WORK REQUIRED: For this exercise, write each entry below out precisely and omit the pictures.
*** DATASET CONTENT ***
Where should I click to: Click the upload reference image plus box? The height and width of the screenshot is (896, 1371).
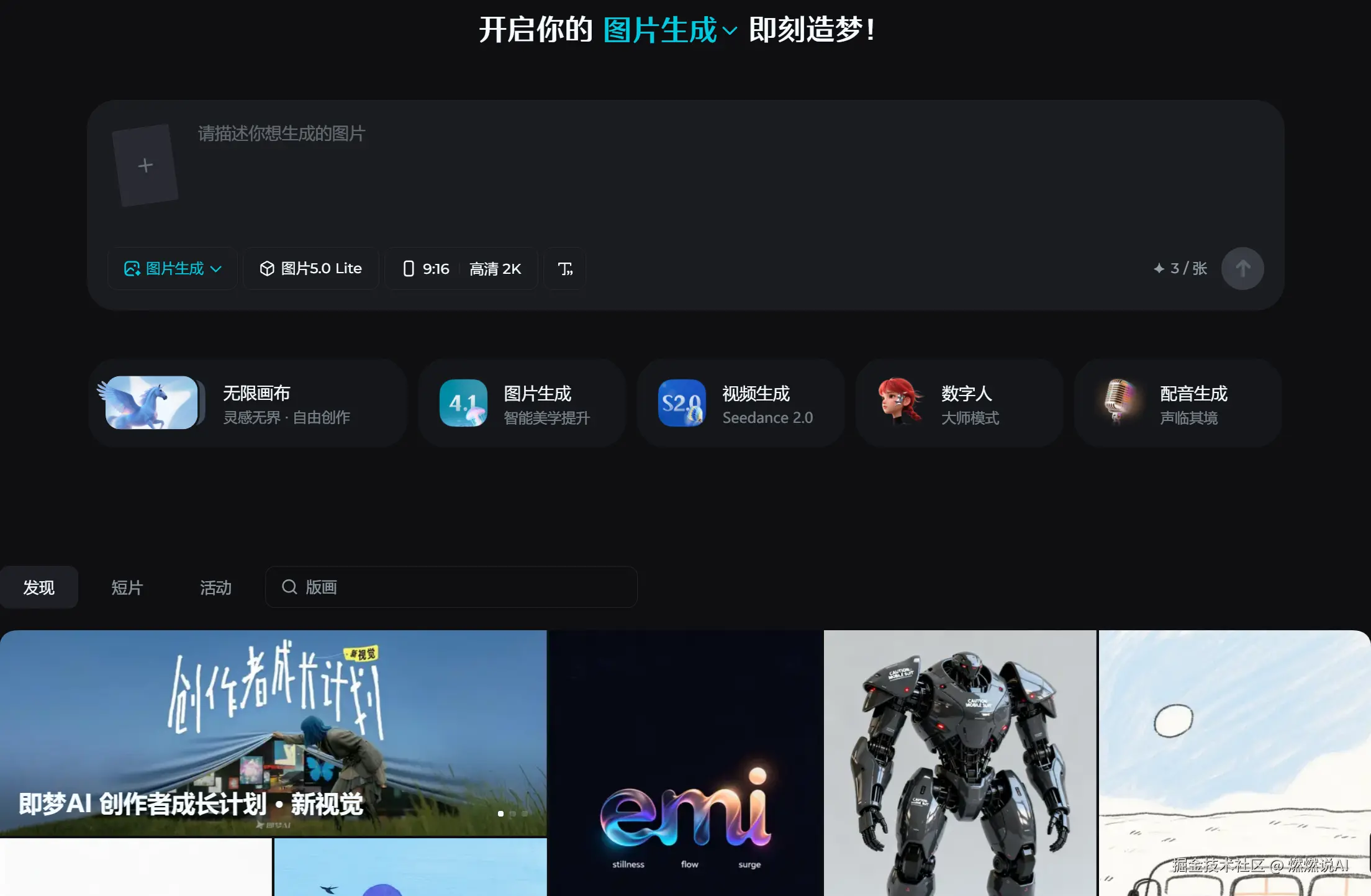(x=145, y=165)
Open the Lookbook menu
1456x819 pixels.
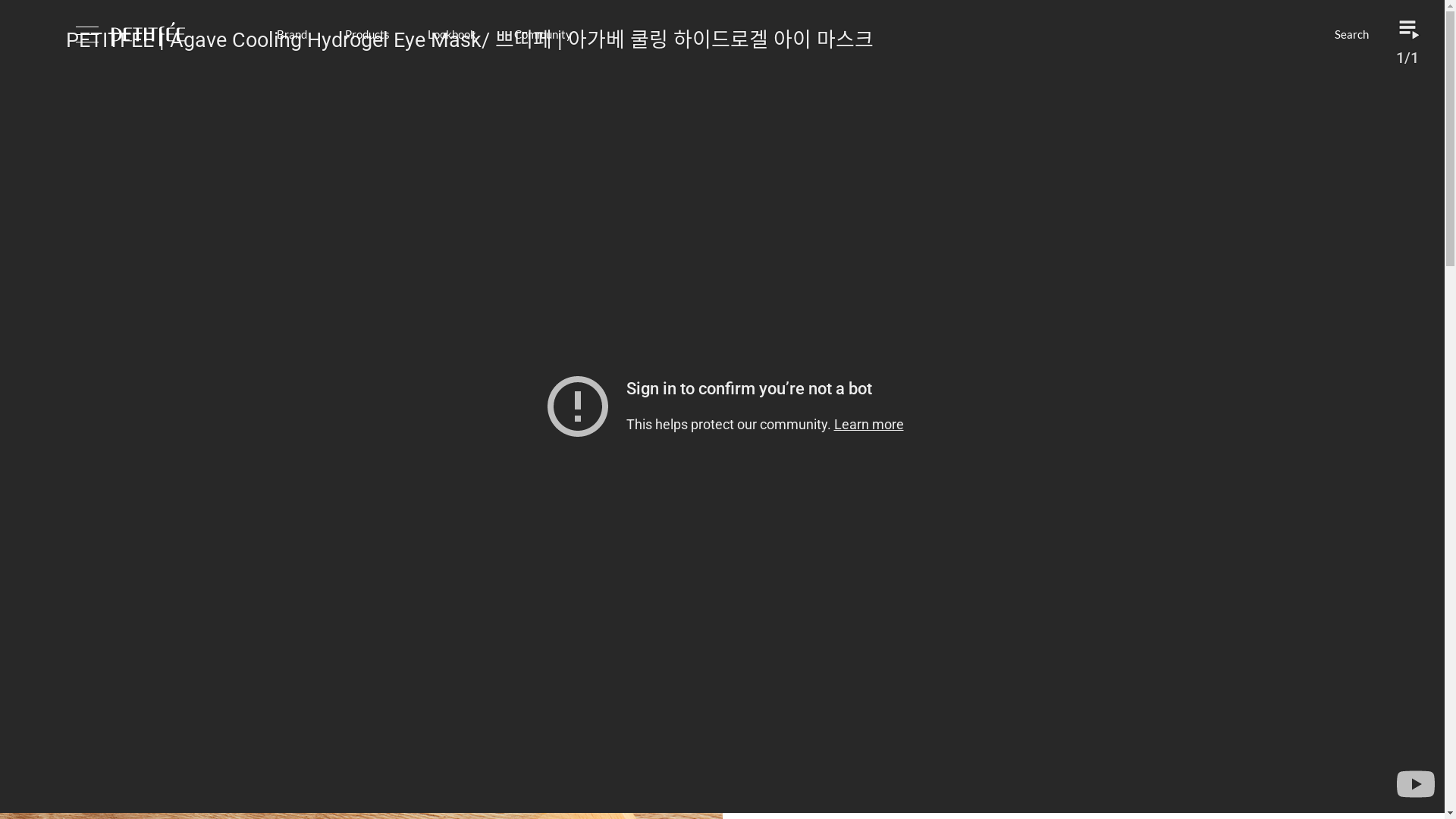pyautogui.click(x=452, y=34)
*** End of DATASET CONTENT ***
ANSWER TO THE PROBLEM:
Where should I click to: Click the upload reference image plus box? The height and width of the screenshot is (896, 1371).
(x=145, y=165)
Open the Lookbook menu
1456x819 pixels.
pyautogui.click(x=452, y=34)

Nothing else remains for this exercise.